Полная версия
Статуэтка. Сокровища чжурчжэней
Просыпаюсь, как от толчка, осознаю, что нахожусь в своей квартире. С изумлением смотрю по сторонам, фокусирую взгляд на часах. Одиннадцать утра. Воспоминания о поездке в тайгу мелькают одно за другим. Что это было – сон или явь?
Беру одежду, нюхаю. Сквозь запах пота чувствую запах тайги и тонкий, почти неуловимый аромат моей лесной феи. Вспоминаю про диктофон. Иду к столу, нажимаю кнопку «Play». Тишина из динамика вызывает приступ паники. Со стеллажа с книгами достаю тетрадь с записями. Записи звуков с диктофона сохранились.
Подвожу неутешительный итог – нет доказательств того, что общался с Шаманом. Только кусочек кедра, как медальон, болтается на шее. И всё. Запахи и… воспоминания. От щемящей тоски хочется выть. Иду в ванну, долго изматываю тело контрастным душем. Интенсивная зарядка, холодный душ с жестким растиранием. Мозги работают адекватно. Варю кофе. Добавляю сахар и медленно, смакуя каждый глоток живительного обжигающего напитка, пью. Включаю сотовый телефон.
Сотовый радостно урчит, включаясь, выдаёт сообщения о пропущенных звонках. Не хочу смотреть, кто звонил, не хочу окунаться в суету. Открываю таежные записи.
Сотовый играет стандартную мелодию. Номер неизвестный. Вспоминаю, что из ГИБДД обещали перезвонить по поводу угона, нехотя беру трубку.
– Алло.
– Добрый день, – мягкий женский голос. – Вам звонят из отделения реанимации. Утром в тяжелом состоянии поступила девушка без документов. При ней оказался сотовый телефон, в котором забит лишь один номер – ваш. Вы можете подойти на опознание?
– Она что, умерла? – думаю о Шаманке.
– Нет, жива, – слышно, как в трубке мягко улыбаются. – Но без сознания. Сможете подъехать?
Привожу себя и одежду в порядок. Иду по родным улицам, с удивлением смотрю по сторонам, заново узнавая знакомые места. Словно путешествие в тайгу заняло несколько лет. По-другому работает голова, стучит сердце – хочу обнять весь мир. Сердце переполняет любовь и нежность. Улыбаюсь встречным прохожим, ловлю удивленные взгляды. Душа наполняется блаженством от осознания того, что любим и не одинок.
В отделении реанимации встречаю хмурого полицейского. Задаёт стандартные вопросы, заполняет протокол. Фамилия, имя, отчество, данные паспорта, прописка, место работы.
– Где и при каких обстоятельствах вы познакомились с потерпевшей? – зевает. Равнодушие злит.

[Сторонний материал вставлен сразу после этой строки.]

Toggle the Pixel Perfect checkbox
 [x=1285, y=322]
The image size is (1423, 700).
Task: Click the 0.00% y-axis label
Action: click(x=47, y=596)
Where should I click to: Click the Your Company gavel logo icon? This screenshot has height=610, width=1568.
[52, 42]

Человек попал в беду, а ему – плевать.
– Я еще не видел потерпевшую, – жестко отвечаю. – Сначала посмотрю на человека, потом – отвечу.
Удивленно вскинув взгляд, парень в форме хочет возразить, но, встретившись с моим взглядом, передумывает, молча открывает дверь в реанимационную палату.
Накинув на плечи белый халат и надев одноразовые бахилы, в сопровождении медсестры иду в палату. На койках лежат перебинтованные люди, некоторые – подключены к аппаратам искусственного дыхания.
Издалека вижу знакомый цвет, интуитивно чувствую, кого увижу.
Диана лежит на спине с закрытыми глазами. Лицо иссечено мелкими порезами, но голова не разбита.
– У нее болевой шок, – тихо говорит медсестра. – Ушиб внутренних органов. Сотрясение мозга. Сломана правая рука. Сейчас спит под воздействием успокоительных…
– Серьезные травмы есть? – хрипло спрашиваю.
– Нет, раны быстро заживут, но…
– Что «но»?
– Не может ничего вспомнить: кто она, как зовут, откуда приехала.
– Ее зовут Диана. Она из Владивостока, – говорю, прошу: – Можно возьму ее за руку?
– Вообще-то нельзя, но я отвернусь, – понимающе улыбается медсестра, демонстративно отворачивается.
Осторожно беру девушку за руку, чувствую, как тихо пульсирует венка. Смотрю на израненное лицо. Чувствую непреодолимое желание прикоснуться к губам. Хочу, чтобы из её тела ушла боль. Наклоняюсь, нежно целую. Делаю так, как она любит: чуть прикусываю верхнюю губу, тяну своими. Рука девушки чуть вздрагивает. Встречаюсь с беспомощным взглядом. Взгляд фокусируется на моём лице. Кажется, она меня узнала. Охватывает необыкновенная нежность, шепчу:
– Все будет хорошо, девочка. Я рядом. Я тебя не брошу.
Диана слабо улыбается и, закрыв глаза, погружается в сон.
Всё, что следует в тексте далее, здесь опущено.